Lahoris live in a bubble – and they’re in for a rude awakening
The Ring Road, Lahore’s finest orbital highway, circles the city over an 85 km circumference. It is the epitome of development; the current government boasts of its advanced structure, the way it seamlessly resembles one of those highways you’d find upon exiting Heathrow or JFK. The road’s “salient features” beam through its somewhat meagrely-written Wikipedia page – of how our regional and national budgets, with time, became more and more concentrated towards its six lanes, raised concrete structure and unique variations of junctions and separators.

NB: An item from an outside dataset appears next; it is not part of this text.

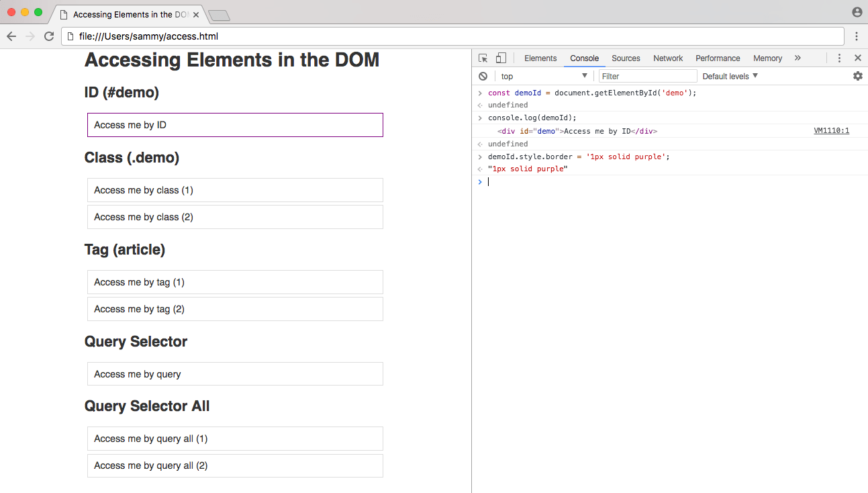Open the Sources tab
Screen dimensions: 868x493
pyautogui.click(x=626, y=58)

The Road is the single largest semblance of modernity our city has (arguably, in second place to the brilliant Lahori skyline) and goes on to create the illusion that we indeed, as a nation are making progress. A broadly defined term, this progress is. Oftentimes, our very own government officials are unable to differentiate between what is this term, and mere cosmetic change. Our people too, are receding into the facade that our endless, mangled masses of roads have continued to create, and as the regime continues to pour grey barrels of cement over the ground we stand on, the cracks in our foundation become increasingly concealed. Beyond roads and their wonders, beyond the housing societies laden with property that has the perfect market value, beyond the momentary impressed grimace a foreigner might give to the land surrounding the airport upon entering what should’ve been a slum, lies an apparent contradiction.
In our quest to conceal the flaws in our structures, we’ve overlooked the people who keep our institutions in tact; prioritising our assimilation into the culture of the developed world has morphed Lahore into a gigantic, disgusting paradox. Our metropolitan hub has its share of the elite; we tout our industrialists, our entrepreneurs (some of them are even rich enough to bathe in mineral water!) our sports cars and opulent lifestyles. We also have the darker side of the city; the gaping obstacles to a beautiful Lahore- the squatters, the beggars, the occasional homeless man camping on a roundabout on some busy street. Yet, we pride ourselves in the opinion that when contrasted to the other parts of Pakistan, the Balochis with their barren wastelands, the Sindhis with their vigilante ghost towns, we are relatively better off.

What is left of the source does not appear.